## [Task brief]
Drop every picture. Return the rest of the entries exactly.

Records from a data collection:
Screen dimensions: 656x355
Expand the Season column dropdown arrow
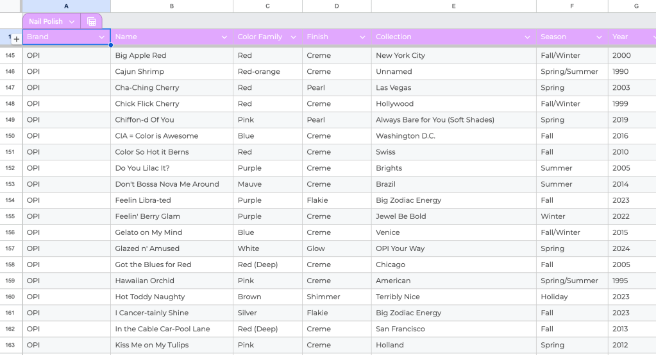click(599, 37)
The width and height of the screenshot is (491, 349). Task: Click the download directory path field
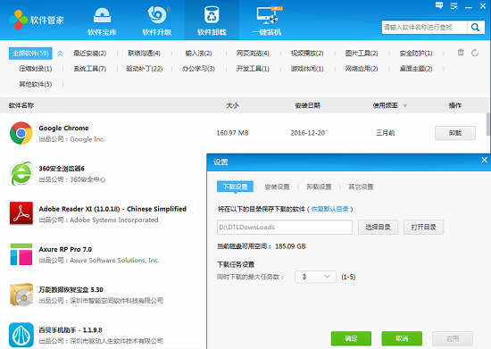pos(285,228)
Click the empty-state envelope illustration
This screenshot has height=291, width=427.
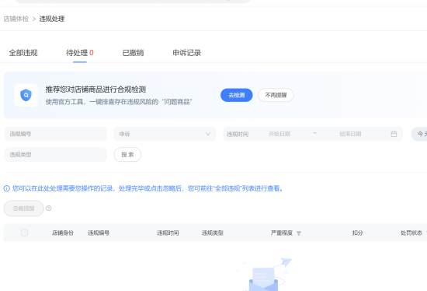(x=264, y=275)
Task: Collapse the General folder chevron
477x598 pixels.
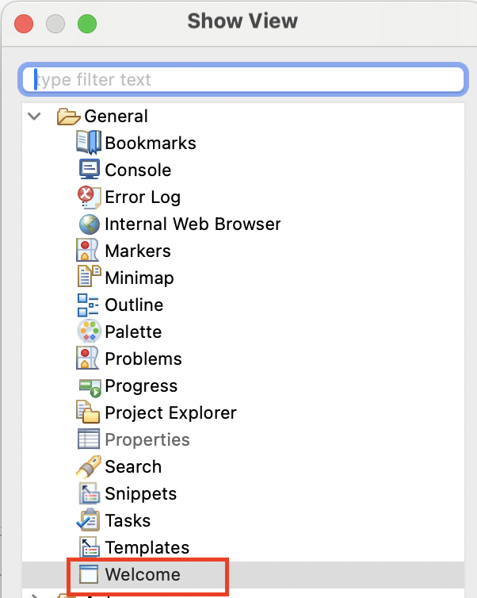Action: coord(34,116)
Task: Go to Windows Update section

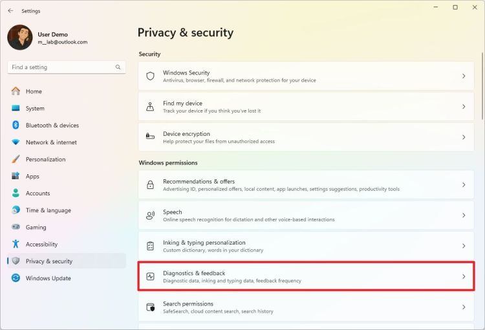Action: 48,278
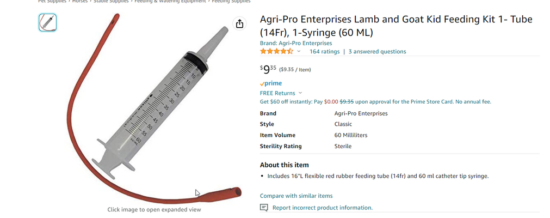The image size is (550, 218).
Task: Select the syringe kit thumbnail image
Action: (x=48, y=22)
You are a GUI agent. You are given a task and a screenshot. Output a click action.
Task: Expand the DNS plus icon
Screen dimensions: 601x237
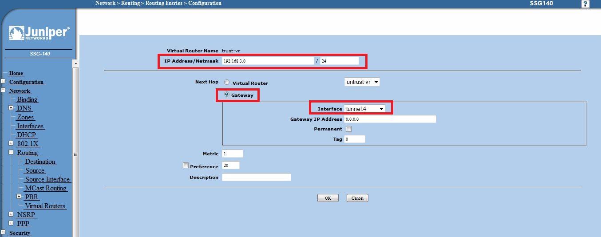(11, 108)
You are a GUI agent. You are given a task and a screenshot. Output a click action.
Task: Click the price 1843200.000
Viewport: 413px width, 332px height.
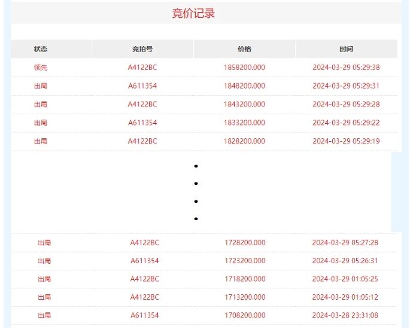[244, 105]
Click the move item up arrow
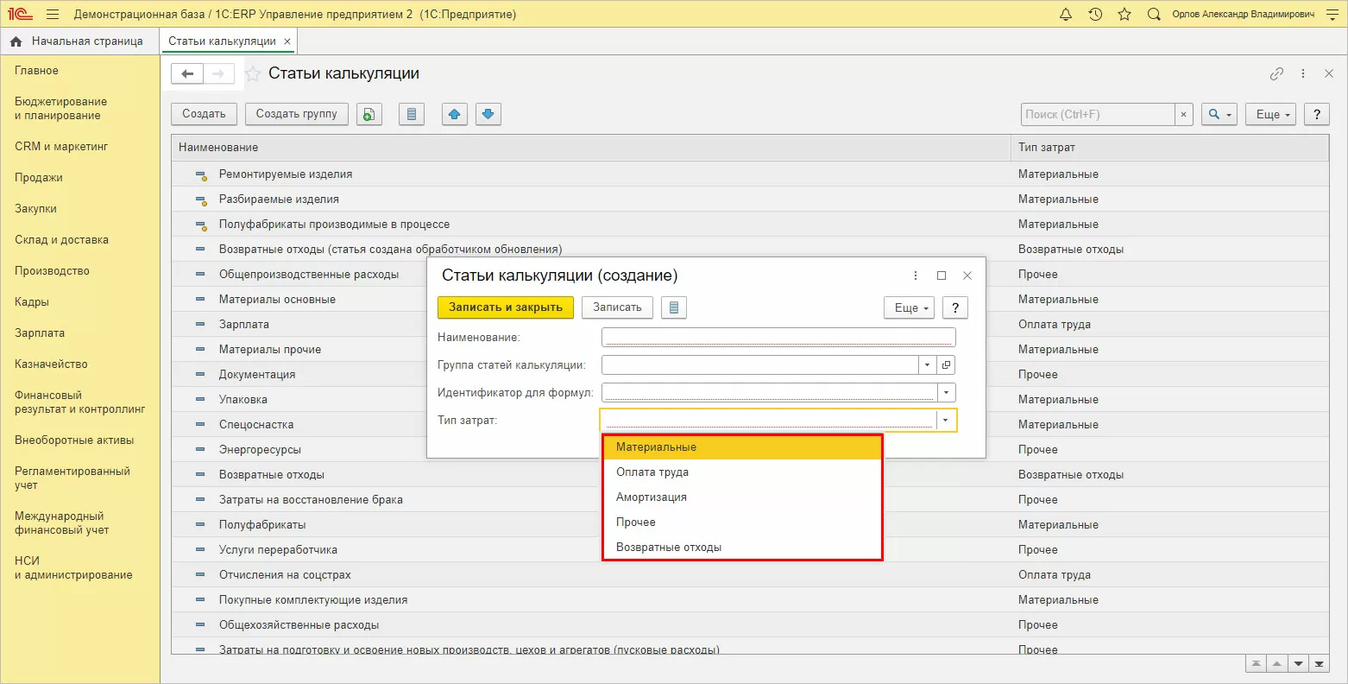Image resolution: width=1348 pixels, height=684 pixels. pyautogui.click(x=455, y=114)
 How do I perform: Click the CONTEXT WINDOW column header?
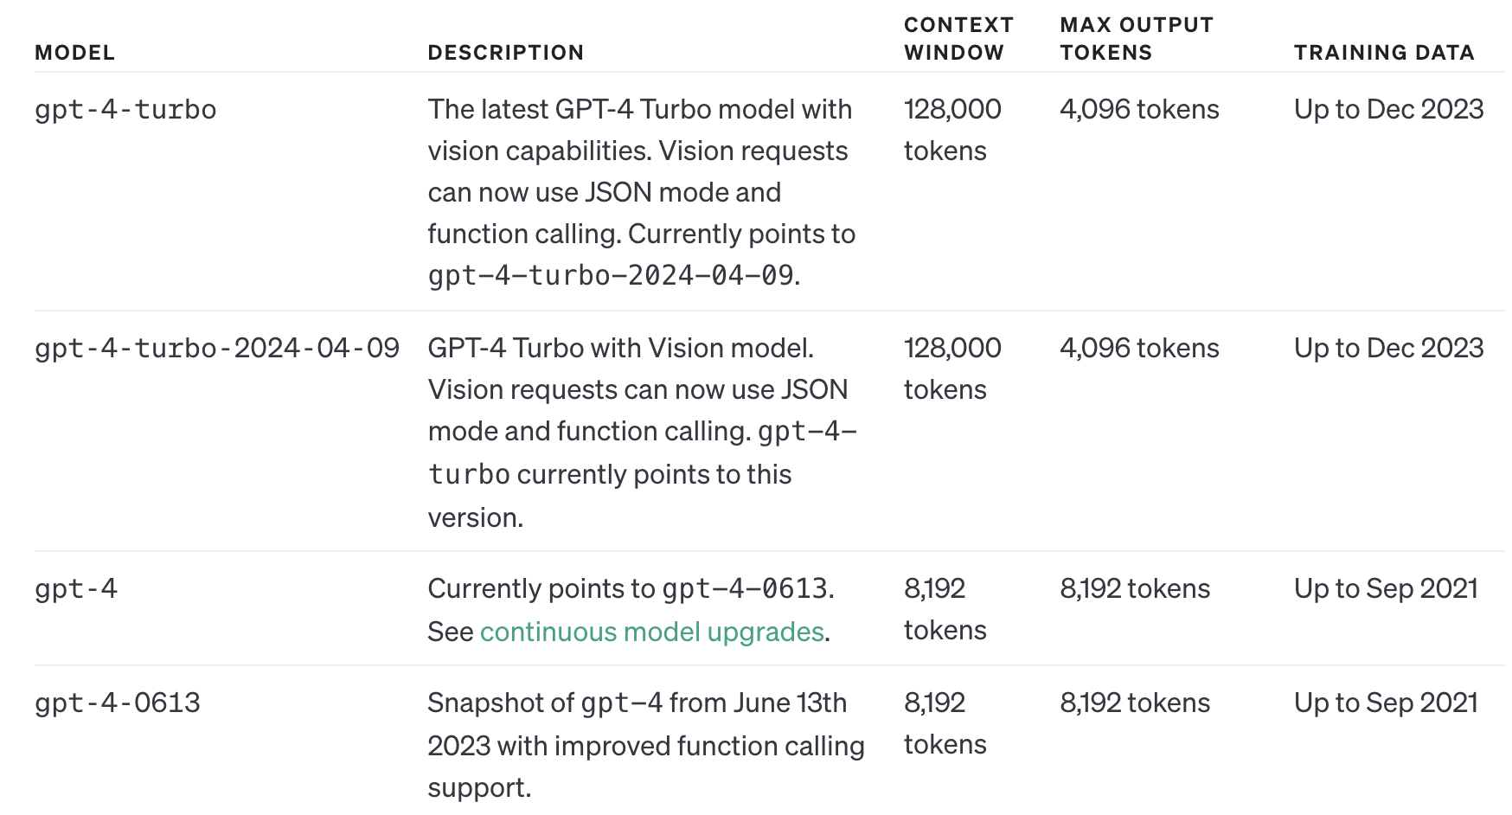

## [Response to the task]
Screen dimensions: 656x355
Expand the Season column dropdown arrow
click(599, 37)
The width and height of the screenshot is (491, 349). Task: Click the download directory path field
pos(285,228)
Click the empty-state envelope illustration
This screenshot has height=291, width=427.
(x=264, y=275)
Task: Collapse the General folder chevron
477x598 pixels.
Action: coord(34,116)
Task: Go to Windows Update section

Action: 48,278
The image size is (550, 218).
Task: Select the syringe kit thumbnail image
Action: (x=48, y=22)
You are a GUI agent. You are given a task and a screenshot. Output a click action.
Task: Expand the DNS plus icon
Screen dimensions: 601x237
(11, 108)
You are a GUI agent. You are given a task and a screenshot. Output a click action.
Task: Click the price 1843200.000
Viewport: 413px width, 332px height.
[244, 105]
Click the move item up arrow
Image resolution: width=1348 pixels, height=684 pixels. pyautogui.click(x=455, y=114)
 How do I perform: Click the CONTEXT WINDOW column header?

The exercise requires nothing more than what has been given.